In the case of these users I tested, one user has download some files many times, like
Even after this, there were mismatches in the count. The reason is that was, the query "Number of files downloaded per user" counted only distinct filenames.
Now, there are some files with the same name, but with different content, like Fractions.pdf which occurs with different content in different courses. The listing of files shows these separately.
I can correct for this by choosing
count(distinct f2.contenthash) instead of
count(distinct f2.filename)
But still the numbers won't match. This is because there are some files with exactly the same name and same content, in different courses.
For example,
VI Maths || Fractions || VC_Way of Sharing from the Whole.pptx || 779583
VI TNSSE Maths || Fractions Term III || VC_Way of Sharing from the Whole.pptx || 779583
which have both been downloaded by the user we checked.
So, in order to count these files also separately, I will count
count(distinct concat(f2.contenthash,l2.contextinstanceid) instead of simply
count(distinct f2.contenthash)
Then it matches for this user.
Files downloaded per user query
The reason for the "short name of the course, resource reviewed and files downloaded mismatch" for the other query was wrong mapping of resourceid in the log.
In our query, we have
left join vv_resource r on l.objectid = r.id
i.e. we are mapping the objectid to resourceid.
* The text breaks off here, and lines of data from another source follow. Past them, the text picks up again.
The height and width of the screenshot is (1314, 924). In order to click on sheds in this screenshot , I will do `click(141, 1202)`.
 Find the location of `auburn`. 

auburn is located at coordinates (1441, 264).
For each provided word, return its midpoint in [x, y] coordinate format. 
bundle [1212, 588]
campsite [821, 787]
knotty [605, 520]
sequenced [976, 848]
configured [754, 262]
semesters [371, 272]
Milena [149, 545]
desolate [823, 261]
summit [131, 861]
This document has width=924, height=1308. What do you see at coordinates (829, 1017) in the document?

But this seems to be wrong.
To see why, I went through all the columns in the logstore log table.
There is a column which says objecttable. For those entries where objecttable says resource, the mapping is correct. For example, pdf files. The contextinstanceid seems to be unique to each course section.
So, I modified the query so that instead of "Resource viewed", I have put the column "Course Module" which shows the correct course module -
vcs.name, from
left join {course_modules} vcm on l.contextinstanceid = vcm.id
left join {course_sections} vcs on vcm.section = vcs.id
Then the query gives correct results for pdf files as well as other file types like pptx.